| WORK INSTRUCTIONS |
Starting from the line with "Submit (868, 2082)" and going up to and including the line with "[button] (472, 38)", copy the listing below exactly. Leave all images out.
- - - - -
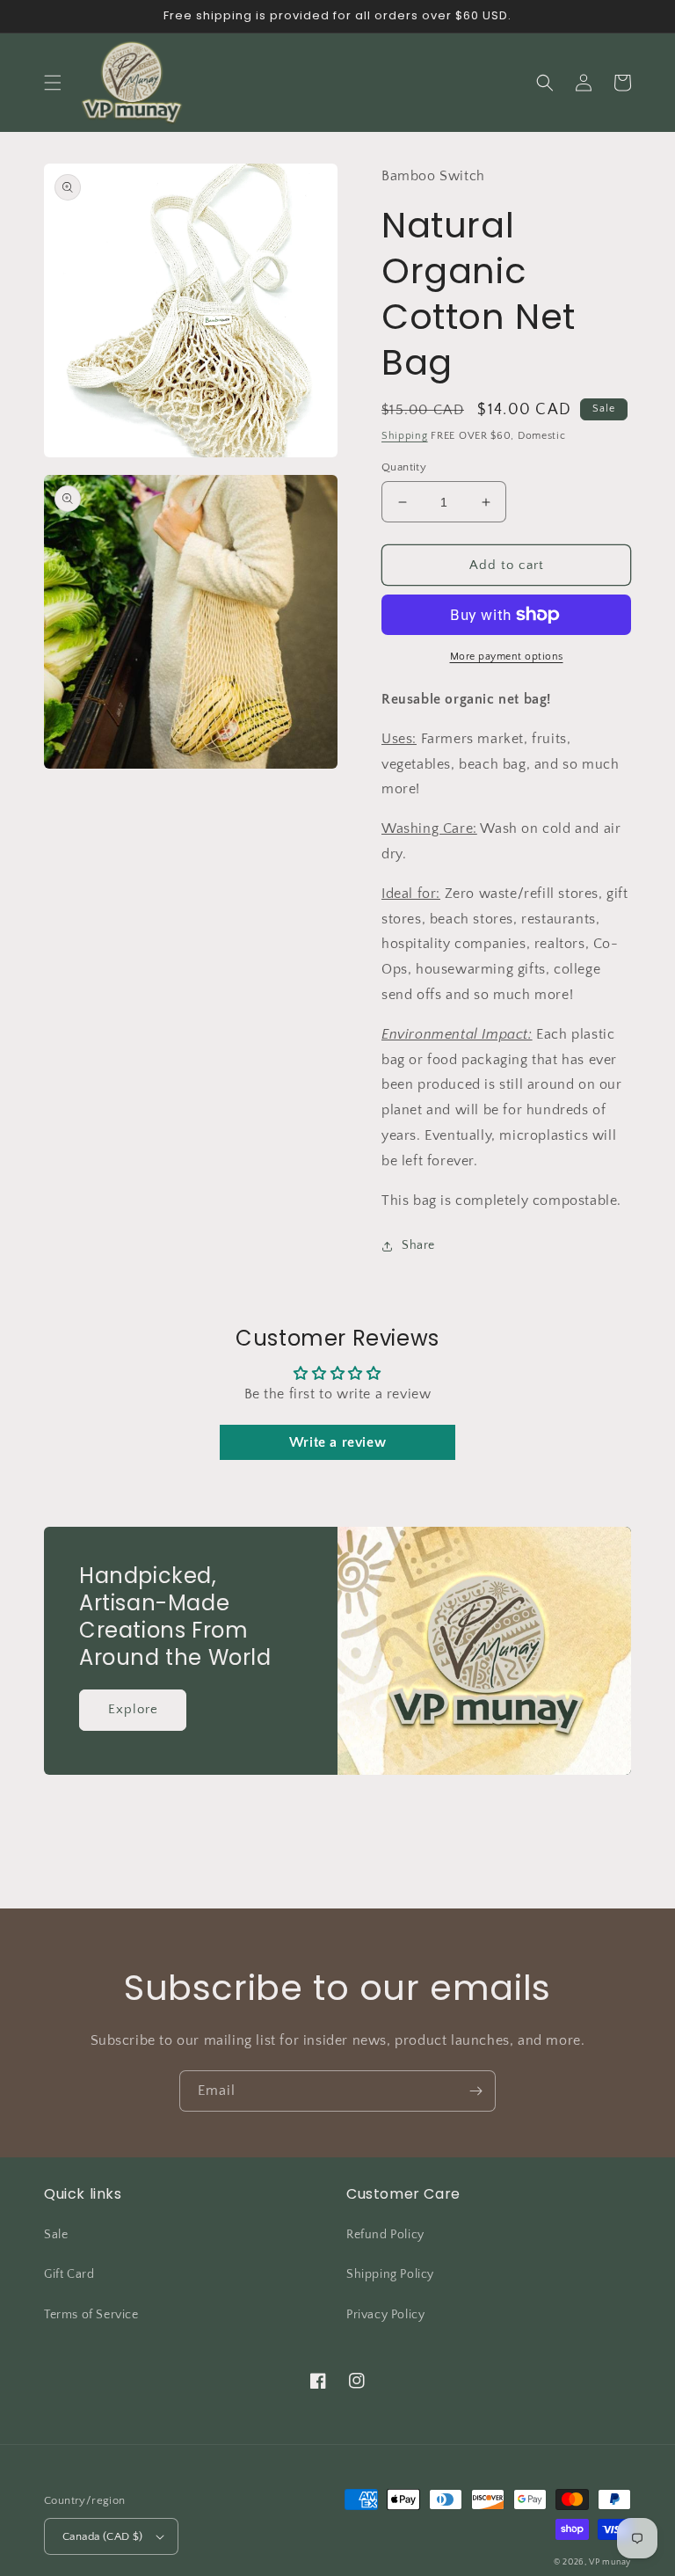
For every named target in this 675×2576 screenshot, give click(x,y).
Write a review (337, 1442)
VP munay (610, 2562)
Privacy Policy (385, 2315)
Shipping (404, 435)
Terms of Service (91, 2315)
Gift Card (69, 2274)
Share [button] (418, 1245)
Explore (133, 1709)
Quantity (403, 467)
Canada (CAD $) (102, 2536)
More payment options (506, 656)
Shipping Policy (390, 2274)
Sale (56, 2235)
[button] (52, 82)
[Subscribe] (475, 2091)
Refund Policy (385, 2235)
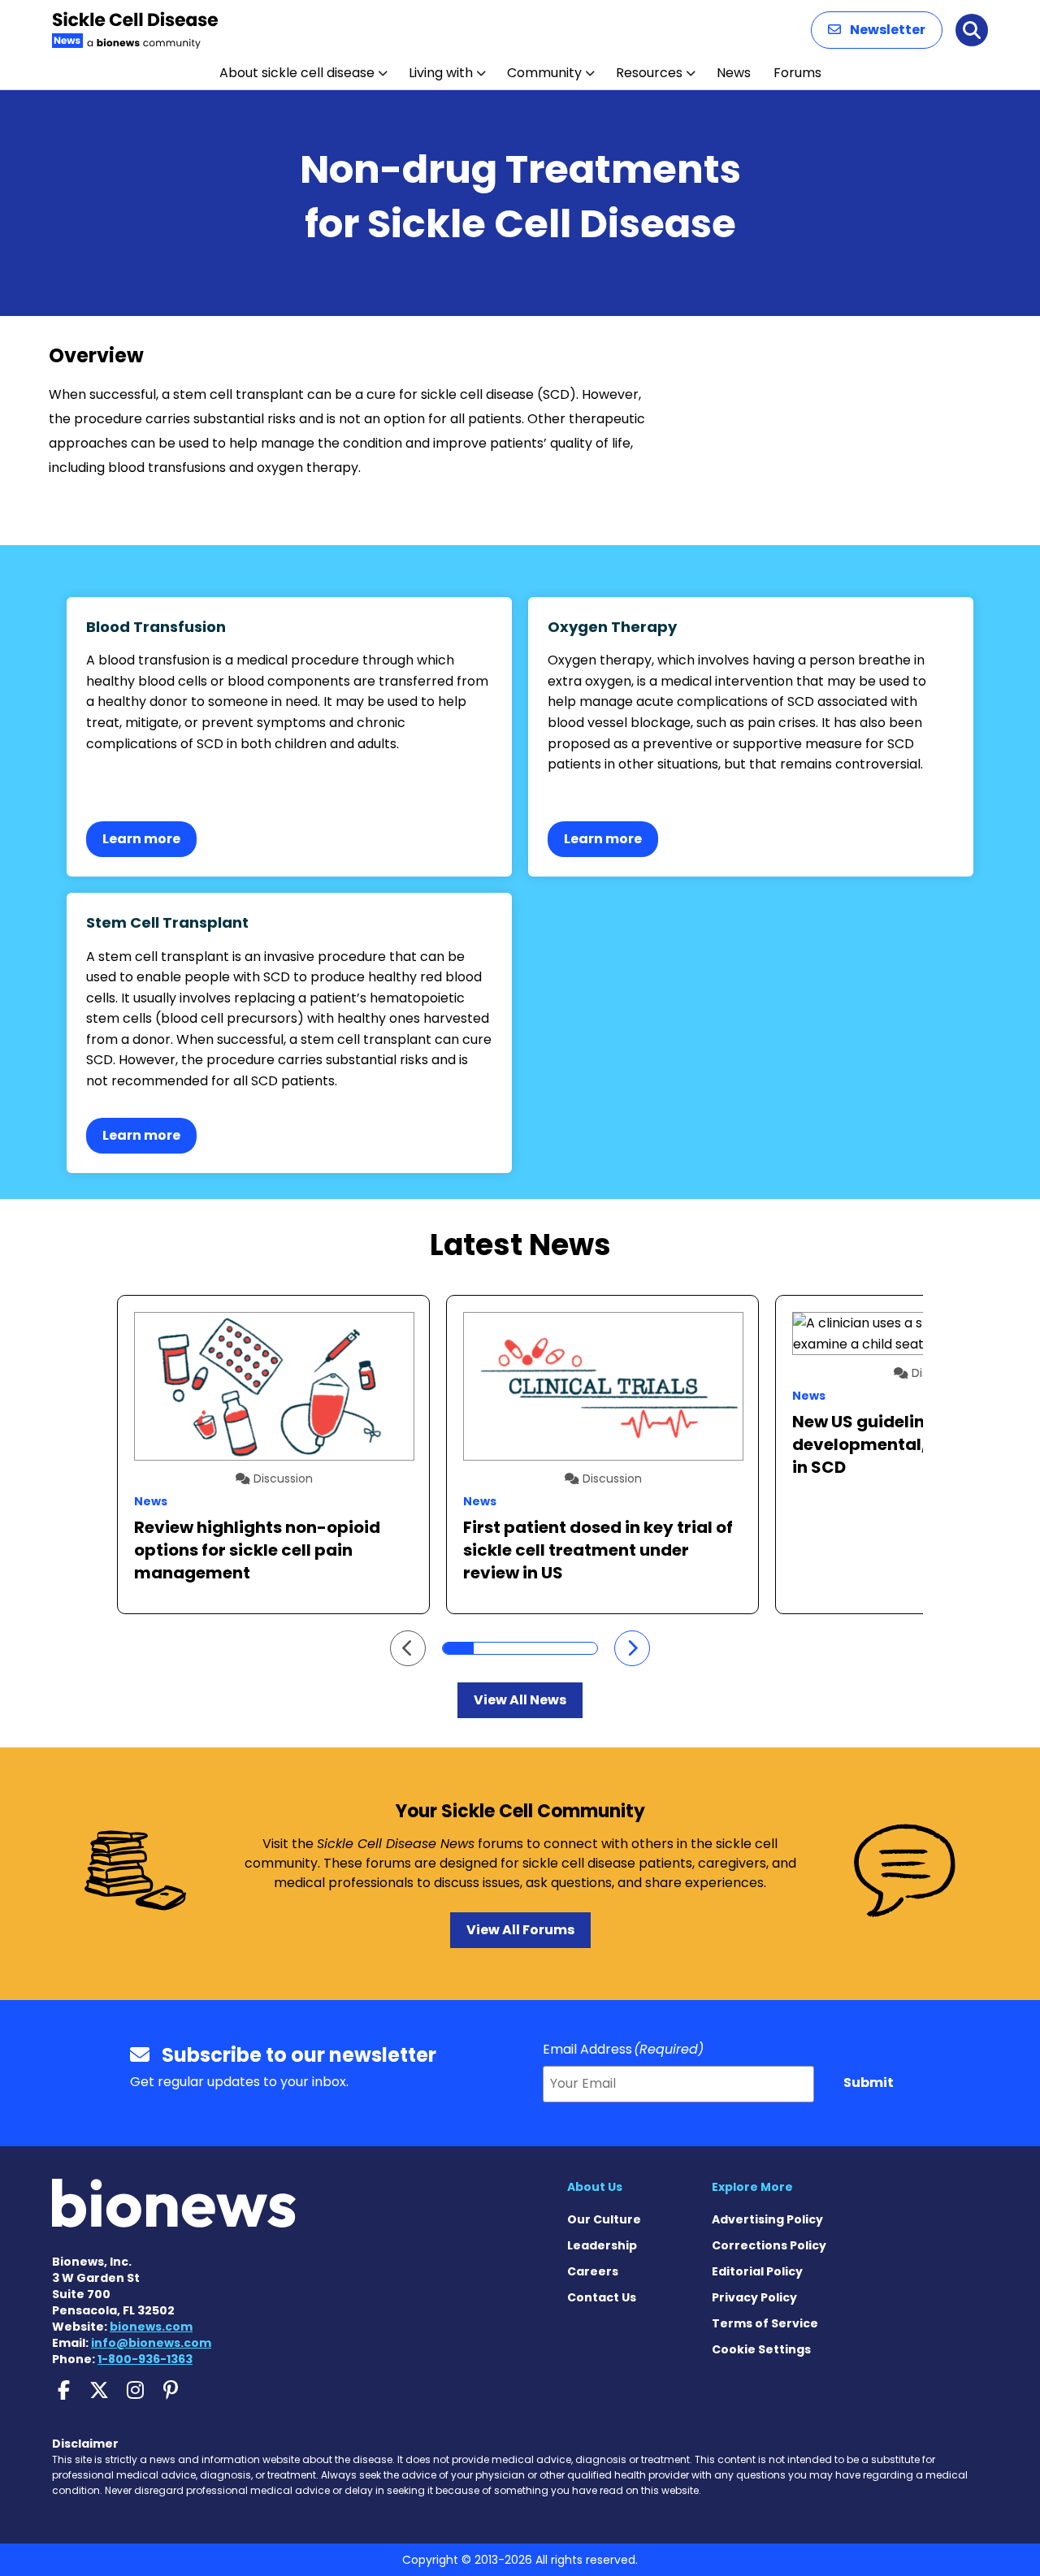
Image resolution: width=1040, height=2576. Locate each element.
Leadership (602, 2245)
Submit (868, 2082)
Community (544, 72)
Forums (797, 72)
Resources (649, 72)
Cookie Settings (761, 2349)
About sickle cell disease (297, 72)
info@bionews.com (151, 2343)
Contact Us (601, 2297)
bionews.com (151, 2326)
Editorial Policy (757, 2271)
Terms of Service (765, 2323)
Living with (441, 72)
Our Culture (604, 2219)
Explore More (752, 2187)
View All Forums (520, 1929)
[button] (876, 30)
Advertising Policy (767, 2219)
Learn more (141, 838)
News (734, 72)
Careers (592, 2271)
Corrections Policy (769, 2245)
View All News (520, 1700)
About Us (594, 2187)
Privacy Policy (754, 2297)
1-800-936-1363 (145, 2359)
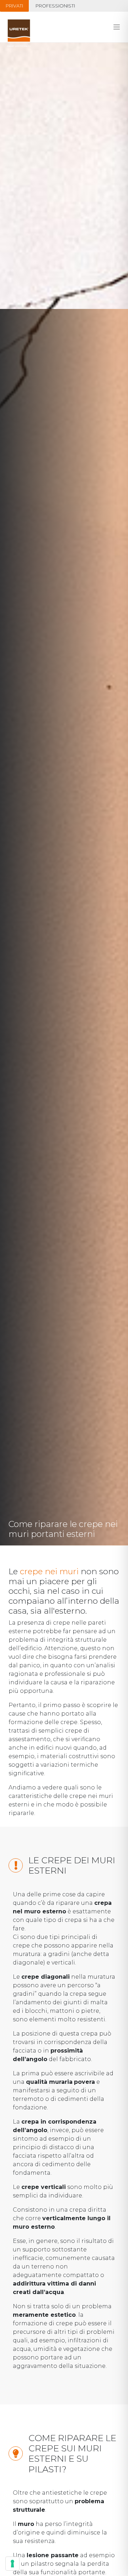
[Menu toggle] (116, 27)
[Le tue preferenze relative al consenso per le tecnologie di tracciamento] (12, 2563)
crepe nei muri (49, 1571)
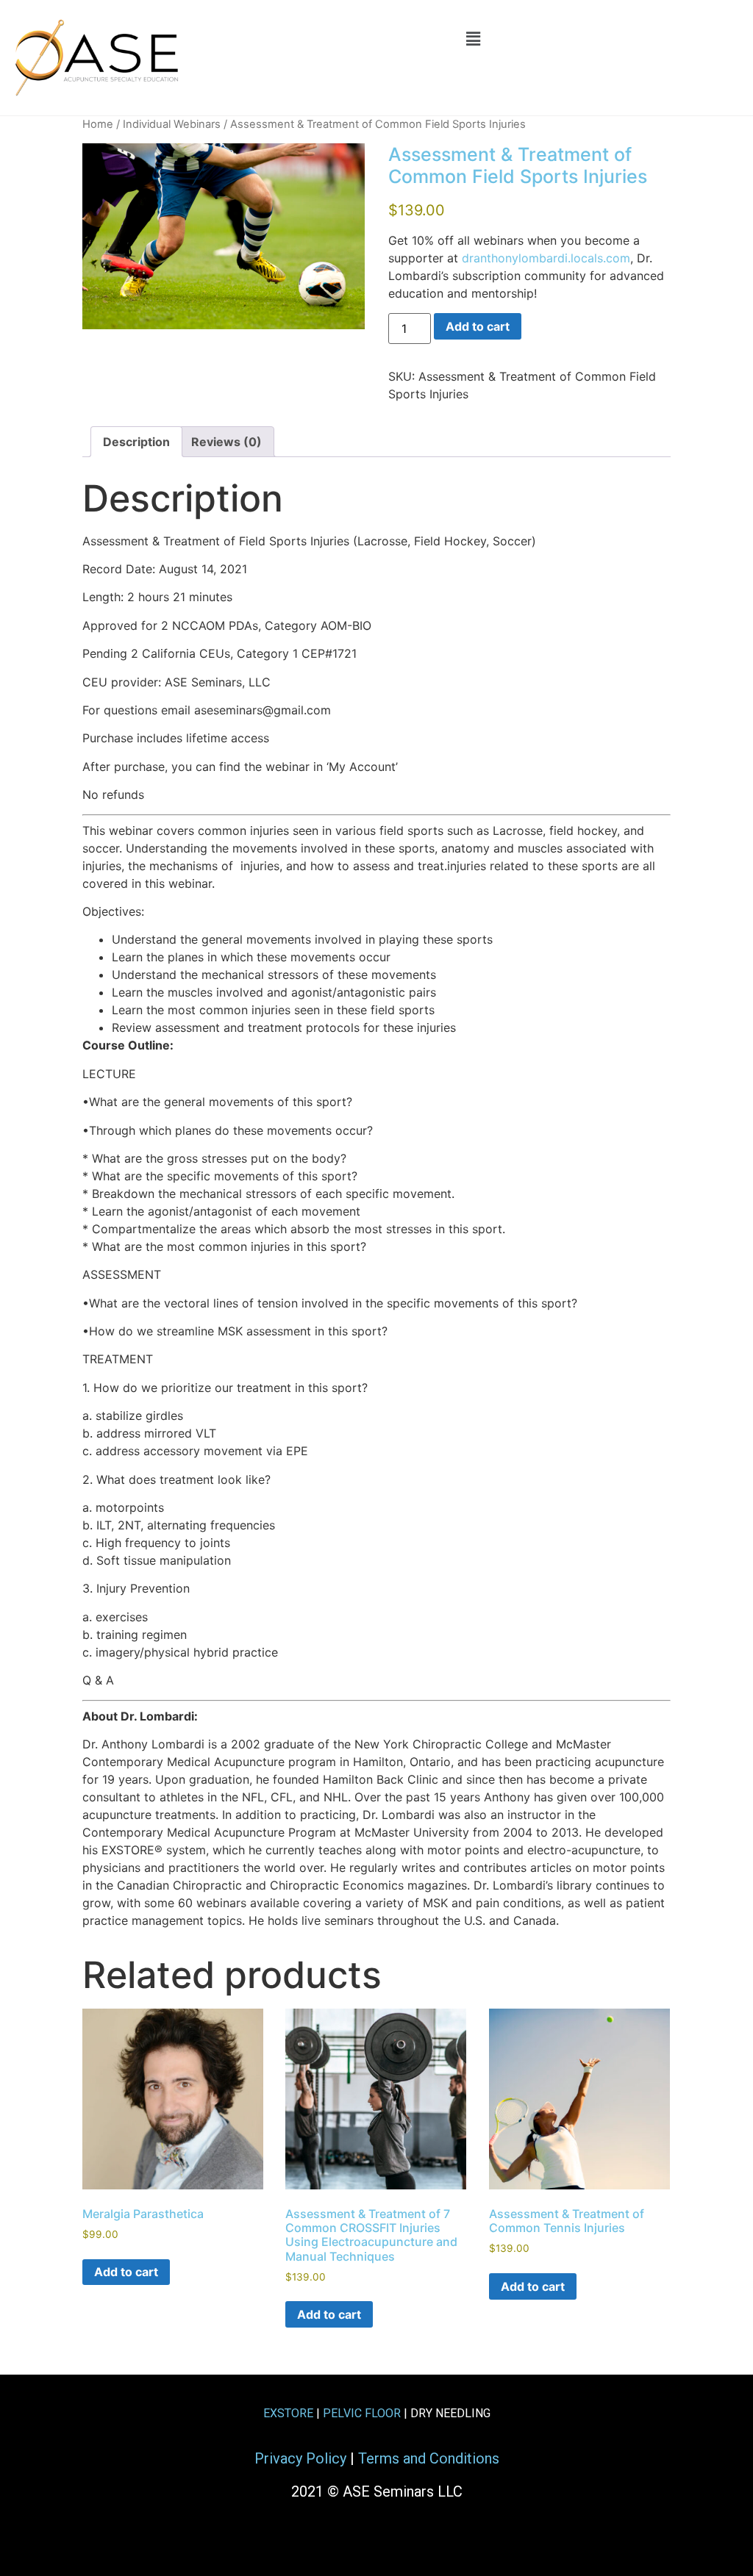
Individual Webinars (172, 124)
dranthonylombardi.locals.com (546, 258)
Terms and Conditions (428, 2458)
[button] (472, 38)
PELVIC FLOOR (362, 2413)
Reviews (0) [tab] (226, 441)
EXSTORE (288, 2413)
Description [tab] (136, 441)
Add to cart (478, 326)
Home (97, 124)
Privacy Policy (300, 2458)
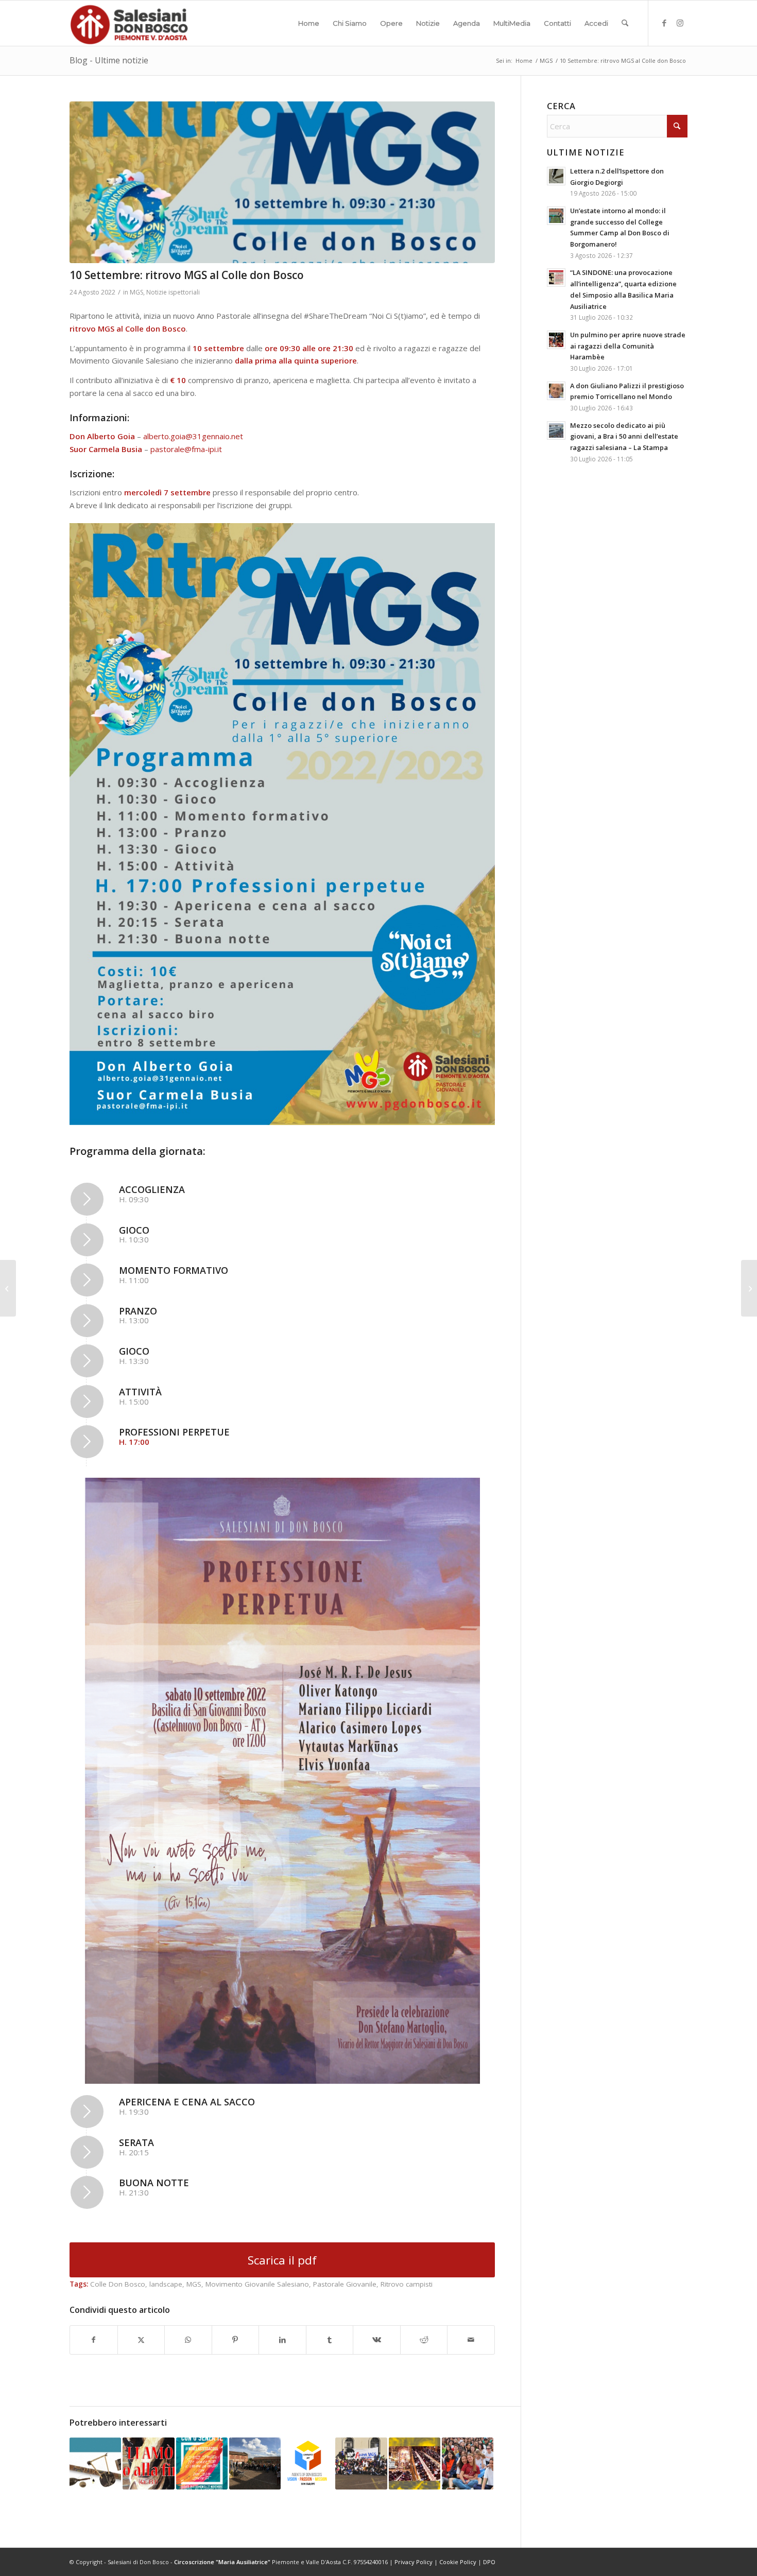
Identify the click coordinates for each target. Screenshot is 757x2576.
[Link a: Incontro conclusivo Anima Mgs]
- - - - -
| OUTPUT FOR THIS TASK |
Submit (868, 2082)
Community (544, 72)
Forums (797, 72)
Resources (649, 72)
Cookie Settings (761, 2349)
About sickle cell disease (297, 72)
info@bionews.com (151, 2343)
Contact Us (601, 2297)
bionews.com (151, 2326)
Editorial Policy (757, 2271)
Terms of Service (765, 2323)
Living with (441, 72)
Our Culture (604, 2219)
Explore More (752, 2187)
View All Forums (520, 1929)
[button] (876, 30)
Advertising Policy (767, 2219)
Learn more (141, 838)
News (734, 72)
Careers (592, 2271)
Corrections Policy (769, 2245)
View All News (520, 1700)
About Us (594, 2187)
Privacy Policy (754, 2297)
1-800-936-1363 (145, 2359)
[Menu toggle] (116, 27)
[Le tue preferenze relative al consenso per le tecnologie di tracciamento] (12, 2563)
crepe nei muri (49, 1571)
Individual Webinars (172, 124)
dranthonylombardi.locals.com (546, 258)
Terms and Conditions (428, 2458)
[button] (472, 38)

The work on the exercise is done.